We are thrilled to announce that Crystal Z Campbell and Christopher Harris are 2020-21 Radcliffe-FSC Fellows.

Crystal Z Campbell is a multidisciplinary artist, experimental filmmaker, and writer of African-American, Filipino, & Chinese descents. Campbell’s practice is an excavation of public secrets using live performance, installation, sound, painting, film/video, and texts. Campbell engages with material, archival, and sonic traces of the witness––recent works revisit Henrietta Lacks’ immortal cell line, perform minute and monumental gestures in a coastal Swedish landscape, and salvage a 35mm film from a now demolished Black Civil Rights theater (The Slave Theater) in Brooklyn as a relic of gentrification. Campbell is currently working on a film around the 1921 Tulsa Race Massacre entitled: SLICK. (Photo credit: Jeremy Charles)

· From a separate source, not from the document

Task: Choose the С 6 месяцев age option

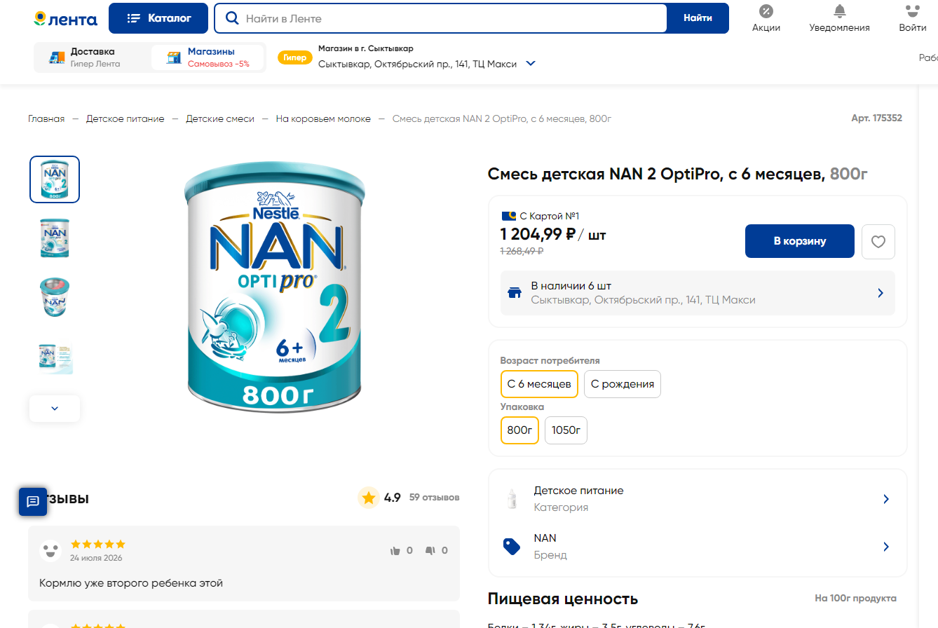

Christopher Harris makes films and video installations that read African American historiography through the poetics and aesthetics of experimental cinema. In his work, he appropriates and alters archival films, photographs and audio through a variety of manual and photochemical processes, staged re-enactments and hybrid forms.

At Radcliffe and the Film Study Center, Harris will work on Speaking in Tongues, a 16mm experimental film collage of manually and optically altered original documentary and archival film sourced from Hollywood movies, television commercials, educational films, cartoons, European art cinema and miscellaneous ephemera that analogizes the discourse of racialized criminality and the carceral apparatus with the conventions and mechanics of the cinematic apparatus.

This year’s Radcliffe Institute Fellowship program will look a little different with a virtual program planned with hope for a residential component to be included based on Covid-19 developments and Harvard University policy. We look forward to welcoming Crystal and Christopher to the Film Study Center!